L’inauguration officielle du mausolée Thomas Sankara s’est tenue dans l’après-midi de ce samedi 17 mai 2025 à Ouagadougou, au sein du Mémorial éponyme. La cérémonie a connu la participation du premier ministre du Sénégal Ousmane Sonko, du premier ministre du Tchad Allah-Maye Halina et autres.

Ce haut lieu de mémoire nationale, érigé sur le site historique du Conseil de l’Entente, matérialise à la fois la mémoire du président révolutionnaire et les idéaux qu’il a porté.
Conçu en forme d’œil, le Mausolée Thomas Sankara frappe par la puissance de sa symbolique. Les segments de cercle, hauts de plus de 7 mètres, s’élèvent tels des sentinelles silencieuses autour d’une rampe monumentale et de marches descendantes, représentant les treize martyrs couchés du 15 octobre 1987. En son centre repose Thomas Sankara, entouré des tombes de ses douze compagnons, réparties de part et d’autre selon un tirage au sort : six à gauche, six à droite.
L’édifice est orienté au sud, selon une lecture solaire de la vie : celle-ci commence à l’est, avec le lever du soleil, et s’achève à l’ouest, au coucher. Arrachés à la vie avant le temps, Sankara et les siens n’ont pas atteint le couchant : leur repos est symboliquement tourné vers le sud, entre mémoire et avenir.
Le plafond du mausolée laisse passer la lumière à travers treize persiennes, filtrant les rayons du soleil en une clarté tamisée. Ces ouvertures symbolisent à la fois les âmes disparues et le vide qu’elles ont laissé dans la mémoire collective.
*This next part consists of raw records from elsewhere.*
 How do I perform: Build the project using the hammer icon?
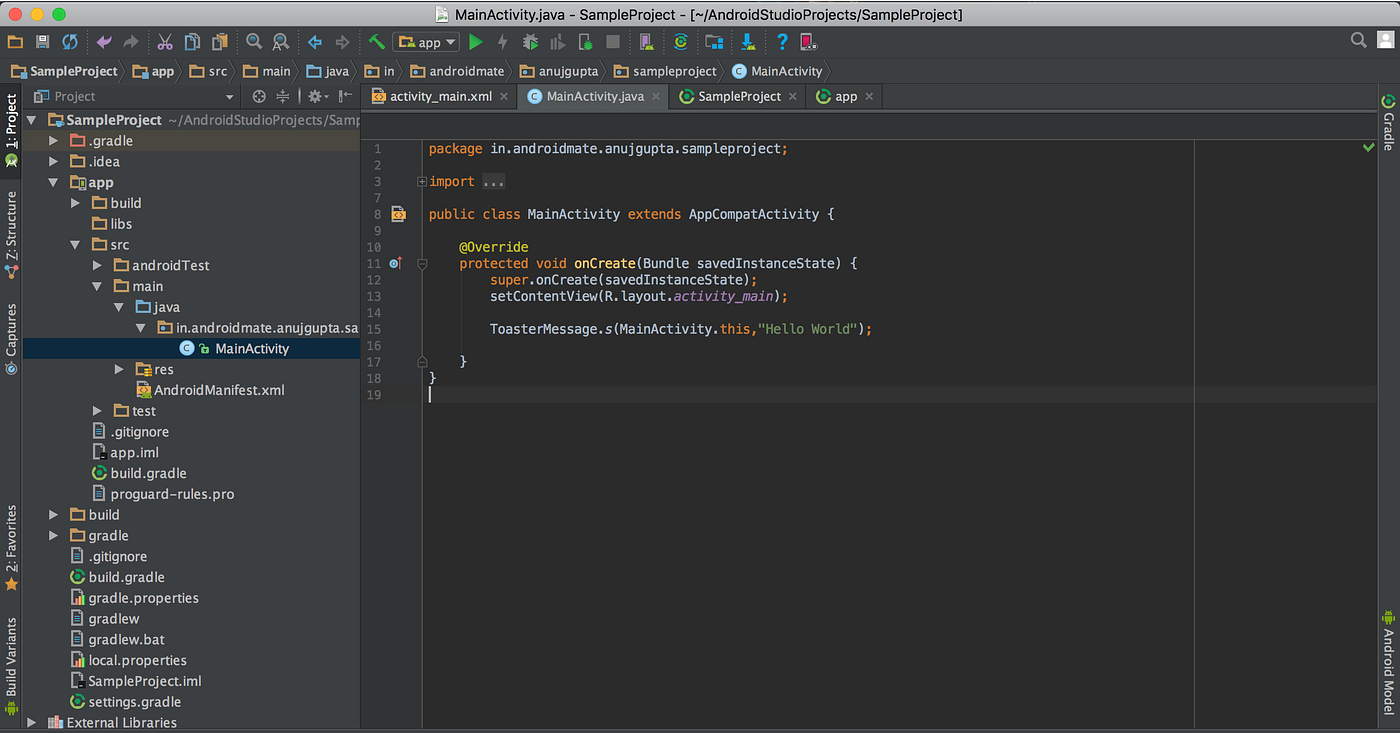point(376,41)
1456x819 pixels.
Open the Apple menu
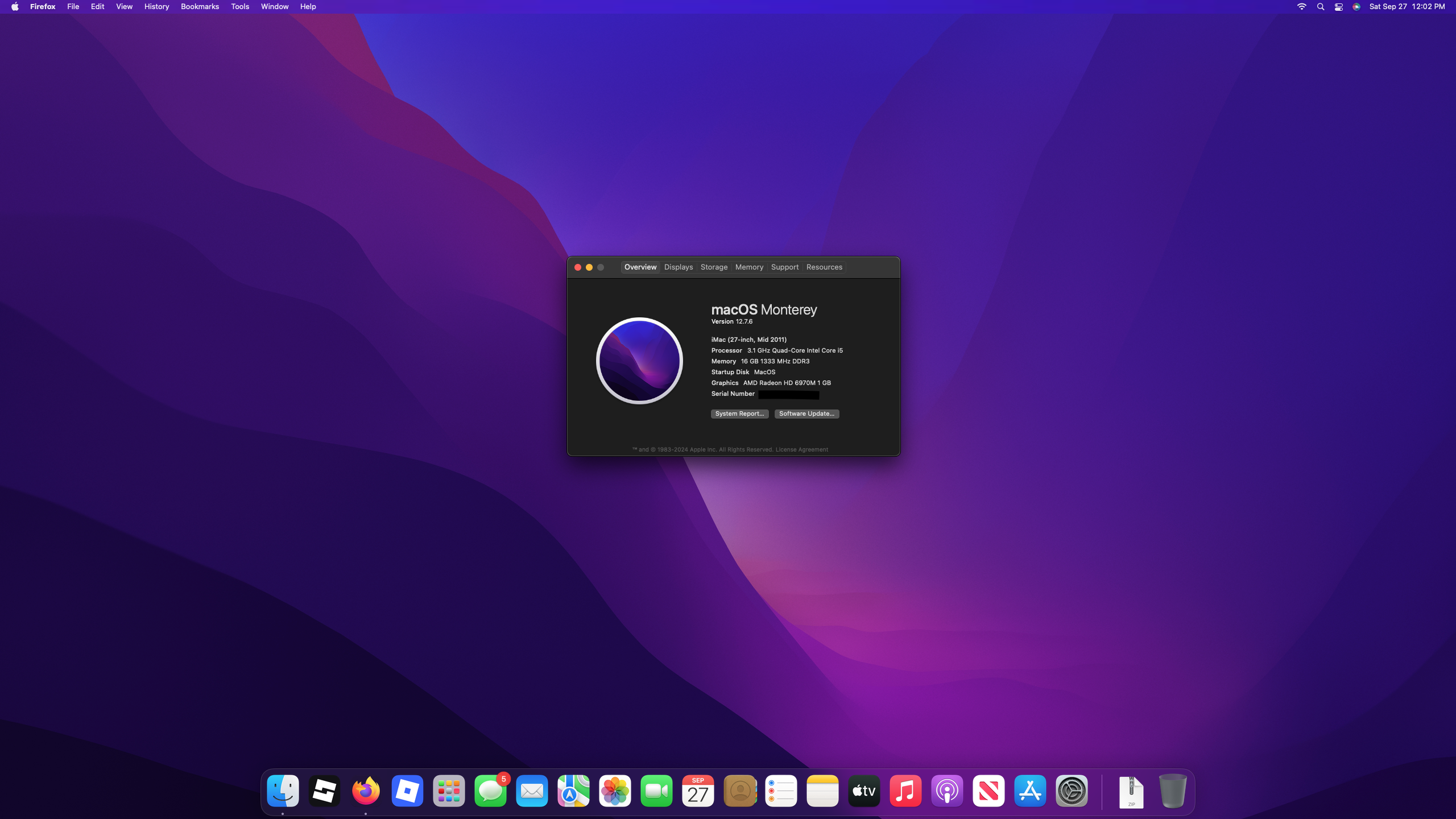(x=15, y=7)
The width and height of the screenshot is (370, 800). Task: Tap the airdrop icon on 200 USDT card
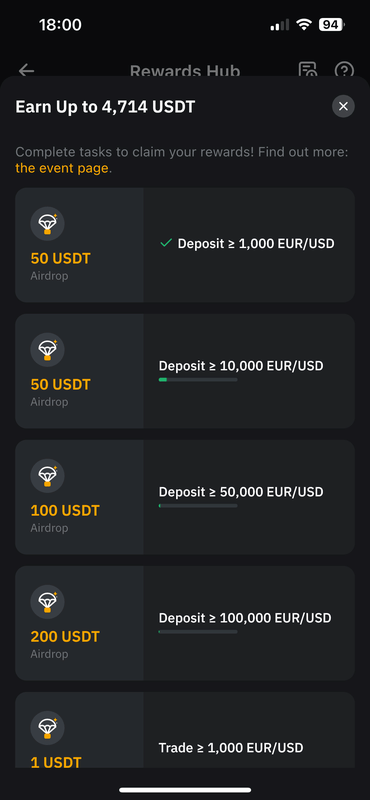(47, 602)

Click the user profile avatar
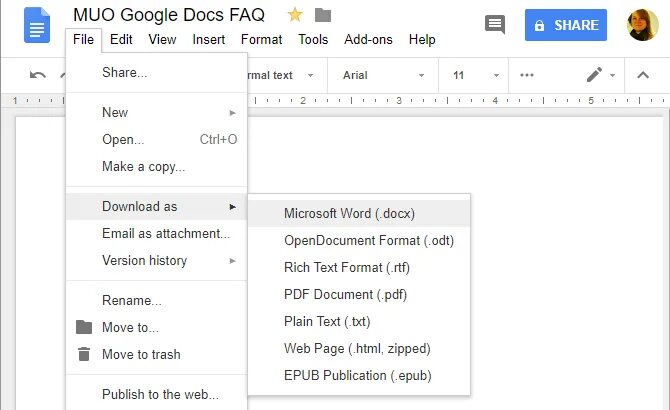pyautogui.click(x=642, y=25)
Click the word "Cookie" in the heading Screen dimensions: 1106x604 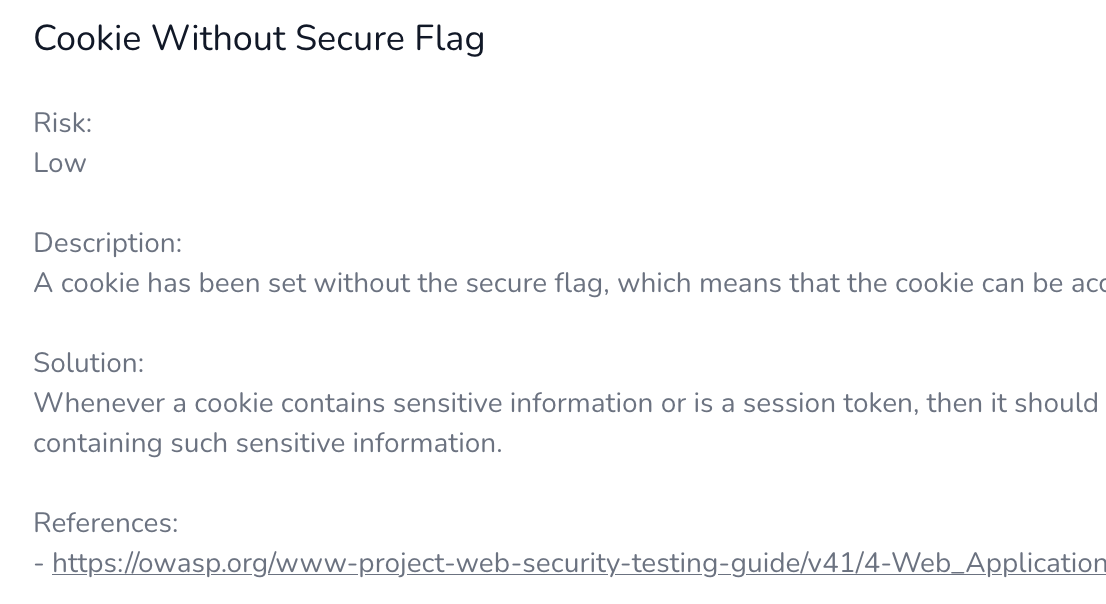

Bâti en blocs de terre comprimée – un matériau traditionnel renforcé à l’extérieur par des blocs de latérite taillée – le Mausolée incarne la philosophie de Sankara : autonomie, sobriété, et valorisation des ressources locales. Cette architecture durable, bien adaptée au climat sahélien, traduit une volonté d’aligner la mémoire sur les valeurs défendues par le président révolutionnaire.
L’esplanade qui entoure le site est soutenue par des murailles de rétention en granite condensé, créant un équilibre harmonieux entre modernité et savoir-faire vernaculaire. Le tout dessine une esthétique résolument enracinée, mais tournée vers l’avenir – à l’image du Burkina Faso rêvé par Sankara.
Le site, d’une superficie de 20 hectares, ne se limite pas au seul mausolée. Il intègre un ambitieux projet mémoriel : une tour de 87 mètres de haut, une Maison des mémoires, un musée, une bibliothèque-médiathèque, une salle d’exposition, un Flambeau de la Révolution, une salle polyvalente et des ateliers d’innovation. Le Mémorial entend devenir un centre de recueillement, d’éducation citoyenne, de transmission culturelle et de rayonnement des idéaux de la Révolution Démocratique et Populaire.
Érigé sur le lieu même de l’assassinat du président Sankara et de ses compagnons, le Mémorial Thomas Sankara constitue aujourd’hui un repère national et africain. Il rappelle que les rêves d’émancipation, de dignité et d’intégrité portés par le « Che africain » ne sont pas morts. Ils prennent désormais racine dans la pierre.